(Records drawn from a dataset)
# # # # #

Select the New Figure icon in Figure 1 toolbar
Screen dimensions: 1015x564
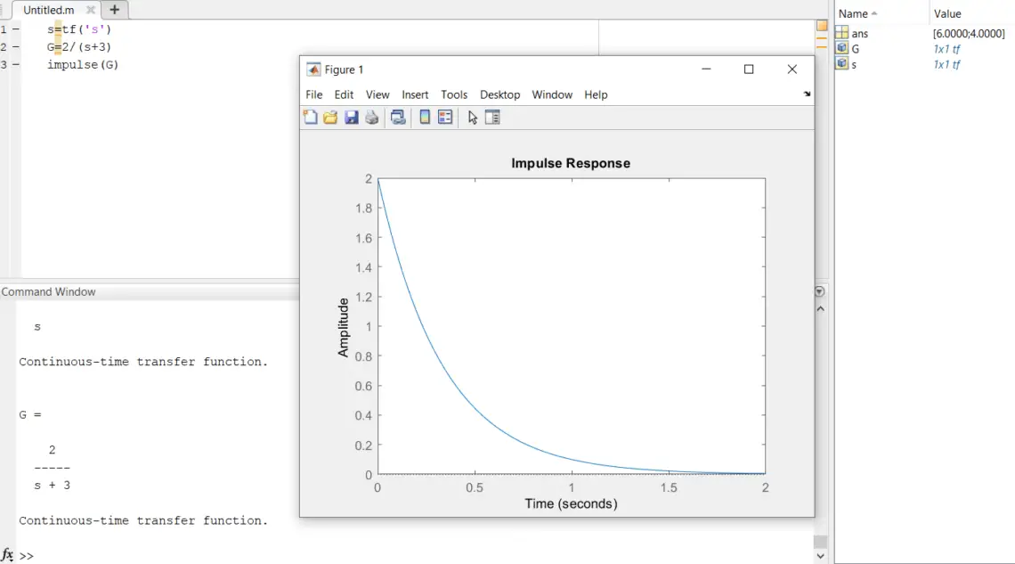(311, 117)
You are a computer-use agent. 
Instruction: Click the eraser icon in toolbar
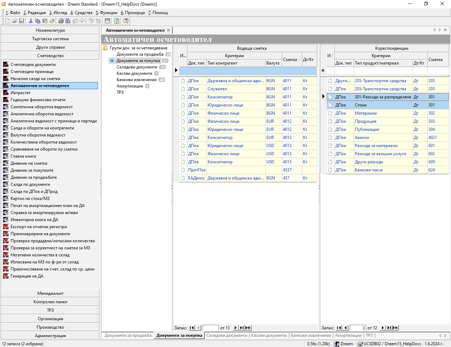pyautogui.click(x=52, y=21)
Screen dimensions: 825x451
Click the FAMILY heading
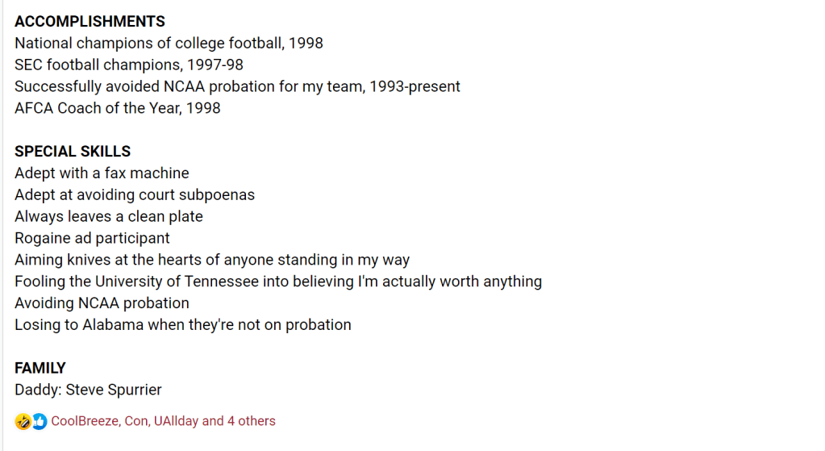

# # # # #

▶ [Activity]: Print each record as it appears above, dropping every picture from the copy.

▶ [Response box]:
Select the New Figure icon in Figure 1 toolbar
Screen dimensions: 1015x564
(311, 117)
You are a computer-use agent. 
Instruction: Click the eraser icon in toolbar
pyautogui.click(x=52, y=21)
Screen dimensions: 825x451
Click the FAMILY heading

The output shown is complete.